Despite its inherent complexities, Medicare for all has become the political table stake because we have all come to tacitly realize that healthcare access is not solely a monetary question. I doubt that any of us think of healthcare as a privilege that should be restricted to those who can afford it. For example, I don’t think any of us are comfortable with a patient skipping a few meals to see us for his rheumatoid arthritis. And I think all of us squirm at the thought of a child being unable to concentrate in class because she can’t afford an inhaler, or the thought of a patient being housebound because he can’t afford to have his hip replaced.
We may be afraid to create a new entitlement, but in truth, that entitlement already exists. We are already deep in the game, and it’s too late to fold.
Philip Seo, MD, MHS, is an associate professor of medicine at the Johns Hopkins University School of Medicine, Baltimore. He is director of both the Johns Hopkins Vasculitis Center and the Johns Hopkins Rheumatology Fellowship Program.
References
- Kliff S. Medicare-for-all: Rep. Pramila Jayapal’s new bill, explained. Vox. 2019 Feb 26.
- Zelizer JE. How Medicare was made. The New Yorker. 2015 Feb 15.

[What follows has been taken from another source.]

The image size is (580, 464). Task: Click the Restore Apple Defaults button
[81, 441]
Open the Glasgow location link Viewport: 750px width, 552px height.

- Organization section: Highlights of A.M.A. clinical session. JAMA. 1957;165(16):2090–2092.
- The facts on Medicare spending and financing. Kaiser Family Foundation. 2014 Jul.
- Ball RM. What Medicare’s architects had in mind. Health Affairs. 1995;14(4):62–72.
- Kaiser Family Foundation. Compare Medicare-for-all and public plan proposals. (n.d.).
- The nation’s pulse: The Texas Medical Center’s 2018 consumer survey. Texas Medical Center Health Policy.
- Zraick K. Americans borrowed $88 billion to pay for health care last year, survey finds. The New York Times. 2019 Apr 2.
- Blahous C. The costs of a national single-payer healthcare system. Mercatus Center at George Mason University.
- John F. Kennedy Moon Speech—Rice Stadium. NASA. 1962 Sep 12.
- Fowler W. On the moon short anniversary: Nasa proves it is worth the cost. Fort Worth Star-Telegram. 2014 Jul 12.